Welcome to Pemberton Place, a leafy North London street, home to a cosy crowd of aging baby boomers, who moved in for a song and now find their properties are staggeringly desirable. Most recently it is also home to Max Anderson and his young family - courtesy of his wife's new job and a generous relocation package.
Max may be a Gen-Xer, but the Boomers find him a breath of fresh air.
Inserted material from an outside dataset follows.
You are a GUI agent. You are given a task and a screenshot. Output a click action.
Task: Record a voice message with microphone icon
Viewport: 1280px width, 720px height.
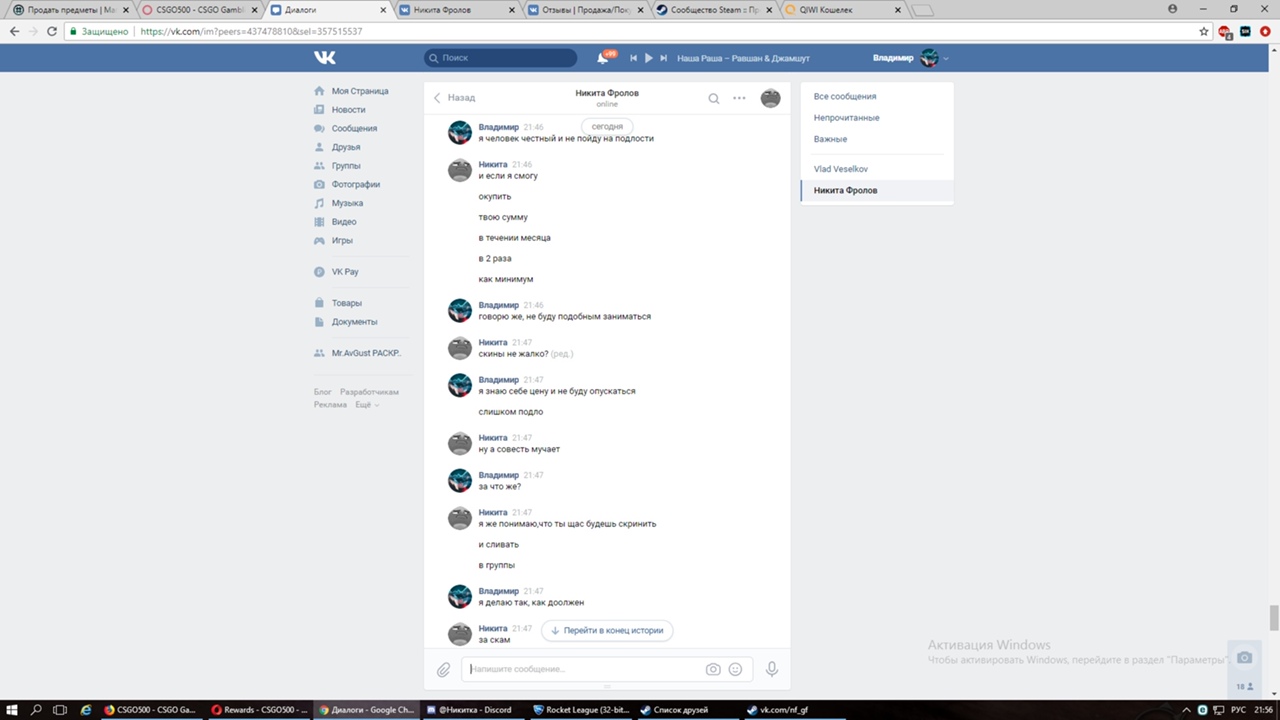771,669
In turn, he is enthralled as they welcome him into their houses bursting with the bookish bric-a-brac of their past lives - glory days of travel, parties, politics, careless affairs and encounters with the before-they-were-famous and infamous.
The kind of life Max might have wanted for himself.
But at the age of 42, Max is coming to terms with the fact that his career as a filmmaker has stalled and, really, so has he.
Then eight politically minded Millennials move into an empty house, intent on making noise: casting the Boomers as the evil public face of the generational battle of the haves and have nots, they make Max the key to fulfilling much their bigger plans.
Max is trapped. He adores the Boomers and hankers after their sophisticated affluence but is drawn to the youthful energy and promise of the righteous Millennials.
Which side will he pick?
Full of tenderness, humour and sharp observation, The Dice Was Loaded From The Start is a heartfelt and, ultimately, hopeful story about chance, choice and how we may yet bridge all that divides us.